__O QUE SE PEDE__
Escreva em lista numerada, sem as linhas em branco, as linhas das entradas abaixo que vão da linha com "is (967, 544)." até a linha com "In order to click on message-text: Friend, I".

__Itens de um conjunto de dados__

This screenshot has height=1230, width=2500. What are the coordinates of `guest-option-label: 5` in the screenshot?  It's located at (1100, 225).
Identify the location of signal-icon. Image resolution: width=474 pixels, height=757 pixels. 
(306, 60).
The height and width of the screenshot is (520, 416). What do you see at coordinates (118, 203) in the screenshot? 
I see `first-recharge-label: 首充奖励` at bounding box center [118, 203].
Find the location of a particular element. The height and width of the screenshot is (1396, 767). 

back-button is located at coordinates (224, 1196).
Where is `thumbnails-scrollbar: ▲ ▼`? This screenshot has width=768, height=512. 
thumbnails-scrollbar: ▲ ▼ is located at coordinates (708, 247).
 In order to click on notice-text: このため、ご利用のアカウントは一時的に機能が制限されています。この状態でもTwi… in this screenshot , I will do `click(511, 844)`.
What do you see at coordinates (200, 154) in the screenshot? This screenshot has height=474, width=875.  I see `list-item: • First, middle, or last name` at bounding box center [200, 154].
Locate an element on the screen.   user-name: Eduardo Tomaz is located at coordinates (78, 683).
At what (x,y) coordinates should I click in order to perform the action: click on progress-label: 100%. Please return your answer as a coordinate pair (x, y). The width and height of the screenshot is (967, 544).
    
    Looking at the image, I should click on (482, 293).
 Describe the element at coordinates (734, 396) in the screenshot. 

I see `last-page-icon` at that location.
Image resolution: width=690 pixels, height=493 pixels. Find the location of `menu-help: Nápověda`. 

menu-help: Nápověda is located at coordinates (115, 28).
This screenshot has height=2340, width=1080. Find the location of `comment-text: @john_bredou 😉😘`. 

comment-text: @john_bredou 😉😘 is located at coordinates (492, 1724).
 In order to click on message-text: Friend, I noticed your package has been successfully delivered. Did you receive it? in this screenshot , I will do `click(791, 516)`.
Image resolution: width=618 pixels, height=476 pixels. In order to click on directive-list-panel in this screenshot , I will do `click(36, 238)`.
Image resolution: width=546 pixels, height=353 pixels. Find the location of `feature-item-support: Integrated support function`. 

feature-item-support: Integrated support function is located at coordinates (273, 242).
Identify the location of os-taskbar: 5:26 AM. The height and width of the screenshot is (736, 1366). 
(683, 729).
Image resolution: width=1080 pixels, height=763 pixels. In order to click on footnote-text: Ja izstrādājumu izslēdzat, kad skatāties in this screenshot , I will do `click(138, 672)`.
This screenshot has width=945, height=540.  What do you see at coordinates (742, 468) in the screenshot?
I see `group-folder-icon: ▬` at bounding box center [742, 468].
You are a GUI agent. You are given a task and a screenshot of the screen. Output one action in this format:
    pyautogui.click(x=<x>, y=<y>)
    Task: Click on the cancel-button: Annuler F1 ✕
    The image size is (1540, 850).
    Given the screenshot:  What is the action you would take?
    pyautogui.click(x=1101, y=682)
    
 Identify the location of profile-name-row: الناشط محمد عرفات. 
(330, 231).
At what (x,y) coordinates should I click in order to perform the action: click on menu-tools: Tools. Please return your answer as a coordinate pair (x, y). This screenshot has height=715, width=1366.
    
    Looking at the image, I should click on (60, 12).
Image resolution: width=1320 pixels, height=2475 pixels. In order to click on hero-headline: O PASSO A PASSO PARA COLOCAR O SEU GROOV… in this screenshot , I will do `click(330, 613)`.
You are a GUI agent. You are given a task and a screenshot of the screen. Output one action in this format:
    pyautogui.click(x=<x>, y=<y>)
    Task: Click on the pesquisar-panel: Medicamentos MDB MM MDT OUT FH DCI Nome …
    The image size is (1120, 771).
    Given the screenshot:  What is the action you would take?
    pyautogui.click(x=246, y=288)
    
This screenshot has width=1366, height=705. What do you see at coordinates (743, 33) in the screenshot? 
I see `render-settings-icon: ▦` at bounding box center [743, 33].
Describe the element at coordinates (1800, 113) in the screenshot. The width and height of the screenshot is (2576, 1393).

__PROBLEMA RESOLVIDO__
1. At what (x,y) coordinates should I click in order to perform the action: click on progress-label: 100%. Please return your answer as a coordinate pair (x, y). The width and height of the screenshot is (967, 544).
2.     Looking at the image, I should click on (482, 293).
3.  Describe the element at coordinates (734, 396) in the screenshot. 
4. I see `last-page-icon` at that location.
5. Image resolution: width=690 pixels, height=493 pixels. Find the location of `menu-help: Nápověda`. 
6. menu-help: Nápověda is located at coordinates (115, 28).
7. This screenshot has height=2340, width=1080. Find the location of `comment-text: @john_bredou 😉😘`. 
8. comment-text: @john_bredou 😉😘 is located at coordinates (492, 1724).
9.  In order to click on message-text: Friend, I noticed your package has been successfully delivered. Did you receive it? in this screenshot , I will do `click(791, 516)`.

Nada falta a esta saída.